Posted: Oktober 10th, 2009 | Author: Sven Barthel | Filed under: FASHION NEWS | Tags: Yohji Yamamoto | No Comments »

Yohji Yamamoto
Das Unternehmen des Modeschöpfers hat vergangene Woche in Japan einen Insolvenzantrag gestellt, da es gegenwärtig angehäuften Zahlungsverpflichtungen in Höhe von 67 Millionen Dollar nicht mehr nachkommen kann. Nach Gianfranco Ferré im März, Christian Lacroix im Mai und Escada im August, ist Yamamoto das vierte high-profile Modehaus, neben zahlreichen kleineren Brands wie Veronique Branquhino und Emma Hope, das in diesem Jahr seine Bankrotterklärung abgeben musste.
Verantwortlich für die Umsatzeinbußen seien vor allem die Finanzkrise und eine damit einhergehende Abwendung japanischer Frauen von Luxusmode. Dennoch eine Schließung der 1979 gegründeten Firma ist nicht vorgesehen. Die Investorengruppe Integral Corporation hat bereits eine ordentliche Finanzspritze angekündigt und Unterstützung im Management zugesichert. Der 66-jährige Yamamoto wird demnach seine Arbeit als Designer fortführen. Die Konsequenzen aus der Pleite waren bereits bei der Pariser Modewoche sichtbar. Hier präsentierte der Modemacher eine deutlich reduzierte Version seines konzeptionellen Stils. Leider nicht zum Besseren. Welche Frau bitteschön trägt heutzutage noch knöchellange Tageskleider und bis zu den Fußsohlen reichende schwarze Röcke? Gleiches gilt für überlange Blusen und knielange Blazer, Umhänge und weite Mantelkleider. Seine Silhouette ist nicht mehr modern! Lang und weit das war einmal. Natürlich gibt es sie noch, die stämmigen Galeristinnen, die asymmetrische Säume ganz furchtbar kreativ finden weil es an die abstrakte Kunst erinnert, die sie verkaufen und dankbar sind, dass es einen Mann im Universum der schwulen Designer gibt, der Frauen lieber verhüllt als entblößt. Doch offenbar lässt sich von dieser Klientel allein nicht leben, wie die Insolvenz Yamamotos nun zeigt.

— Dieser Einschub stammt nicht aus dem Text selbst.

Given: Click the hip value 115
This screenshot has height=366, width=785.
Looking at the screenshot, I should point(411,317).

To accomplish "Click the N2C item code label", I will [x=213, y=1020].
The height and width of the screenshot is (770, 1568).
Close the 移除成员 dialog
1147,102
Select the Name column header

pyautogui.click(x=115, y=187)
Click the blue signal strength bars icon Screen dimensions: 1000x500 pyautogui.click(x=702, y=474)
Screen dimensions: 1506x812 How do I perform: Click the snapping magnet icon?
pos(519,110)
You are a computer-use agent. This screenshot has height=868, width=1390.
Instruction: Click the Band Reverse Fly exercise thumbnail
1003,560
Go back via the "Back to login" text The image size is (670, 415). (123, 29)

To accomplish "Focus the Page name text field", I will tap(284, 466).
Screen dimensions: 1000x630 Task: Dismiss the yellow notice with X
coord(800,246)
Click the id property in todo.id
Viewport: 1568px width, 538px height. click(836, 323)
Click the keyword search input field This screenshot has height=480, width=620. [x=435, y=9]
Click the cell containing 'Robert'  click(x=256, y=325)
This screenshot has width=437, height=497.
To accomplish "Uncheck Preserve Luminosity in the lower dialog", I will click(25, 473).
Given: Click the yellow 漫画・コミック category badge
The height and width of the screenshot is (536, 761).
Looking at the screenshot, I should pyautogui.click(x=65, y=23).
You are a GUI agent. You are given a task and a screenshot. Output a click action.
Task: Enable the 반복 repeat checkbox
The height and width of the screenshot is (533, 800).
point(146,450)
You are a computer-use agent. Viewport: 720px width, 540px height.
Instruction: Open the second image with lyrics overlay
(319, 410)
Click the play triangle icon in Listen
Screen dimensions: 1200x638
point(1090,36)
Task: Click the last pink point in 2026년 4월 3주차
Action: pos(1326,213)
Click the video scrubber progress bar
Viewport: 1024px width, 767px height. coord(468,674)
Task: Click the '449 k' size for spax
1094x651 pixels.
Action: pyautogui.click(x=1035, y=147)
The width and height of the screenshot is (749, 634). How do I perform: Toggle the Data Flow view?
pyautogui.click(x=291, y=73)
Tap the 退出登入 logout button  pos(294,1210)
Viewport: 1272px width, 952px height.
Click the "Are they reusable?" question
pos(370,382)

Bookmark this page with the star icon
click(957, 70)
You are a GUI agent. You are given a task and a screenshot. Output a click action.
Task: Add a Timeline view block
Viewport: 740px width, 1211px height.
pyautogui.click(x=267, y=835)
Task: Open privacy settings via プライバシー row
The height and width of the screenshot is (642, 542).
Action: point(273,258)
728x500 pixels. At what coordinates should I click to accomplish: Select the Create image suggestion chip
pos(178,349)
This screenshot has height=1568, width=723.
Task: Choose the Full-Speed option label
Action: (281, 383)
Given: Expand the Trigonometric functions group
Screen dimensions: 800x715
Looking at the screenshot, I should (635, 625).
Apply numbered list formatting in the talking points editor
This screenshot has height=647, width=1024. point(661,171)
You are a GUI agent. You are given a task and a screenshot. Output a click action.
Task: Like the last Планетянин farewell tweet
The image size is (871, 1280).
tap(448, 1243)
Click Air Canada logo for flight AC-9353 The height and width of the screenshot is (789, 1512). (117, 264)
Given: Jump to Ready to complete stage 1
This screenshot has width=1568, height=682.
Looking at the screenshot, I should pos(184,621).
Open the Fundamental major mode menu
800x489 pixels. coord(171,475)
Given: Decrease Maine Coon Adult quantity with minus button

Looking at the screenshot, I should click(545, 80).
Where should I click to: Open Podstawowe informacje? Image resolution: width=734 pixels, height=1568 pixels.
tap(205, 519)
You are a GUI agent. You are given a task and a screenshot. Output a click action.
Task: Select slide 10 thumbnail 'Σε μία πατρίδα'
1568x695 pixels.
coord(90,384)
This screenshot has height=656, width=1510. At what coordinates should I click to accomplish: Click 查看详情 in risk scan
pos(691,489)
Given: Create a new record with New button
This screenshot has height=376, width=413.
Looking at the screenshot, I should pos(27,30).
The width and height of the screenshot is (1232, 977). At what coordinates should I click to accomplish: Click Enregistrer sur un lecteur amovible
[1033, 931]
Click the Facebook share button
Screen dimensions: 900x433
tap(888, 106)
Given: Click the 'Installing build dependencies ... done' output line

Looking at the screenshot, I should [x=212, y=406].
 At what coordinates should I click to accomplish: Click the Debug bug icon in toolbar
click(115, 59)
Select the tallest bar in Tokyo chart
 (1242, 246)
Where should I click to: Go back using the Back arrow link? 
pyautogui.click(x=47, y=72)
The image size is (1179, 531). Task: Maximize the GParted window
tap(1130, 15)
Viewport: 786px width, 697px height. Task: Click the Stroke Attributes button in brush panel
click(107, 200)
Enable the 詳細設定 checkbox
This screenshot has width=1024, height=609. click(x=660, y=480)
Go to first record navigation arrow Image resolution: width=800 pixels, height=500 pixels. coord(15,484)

Die Kollektionen Yamamotos gleichen hinsichtlich ihres Innovationsgrades und ihrer ästhetischen Qualität einer Berg- und Talfahrt. Das stilistische Spektrum reicht von grandios bis desaströs langweilig, wie seine Entwürfe für Spring /Summer 2004, bei denen selbst Modejournalistin Sarah Mower nichts anderes übrig blieb als in ihrer Kritik das Gezeigte listenartig zu benennen statt zu beurteilen. Eine ehrliche Bewertung hätte womöglich den lebenslangen Ausschluss von jeder weiteren Show des Avantgardisten zufolge gehabt. Als Designer muss sich Yamamoto Niemanden mehr beweisen: von reduziert grafisch bis theatralisch verspielt hat er Kleider kreiert, die von Intellekt, gestalterischer Vision und großer Kunstfertigkeit zeugen. Perfekt für eine Modestrecke, aber eine Verfehlung der Realität.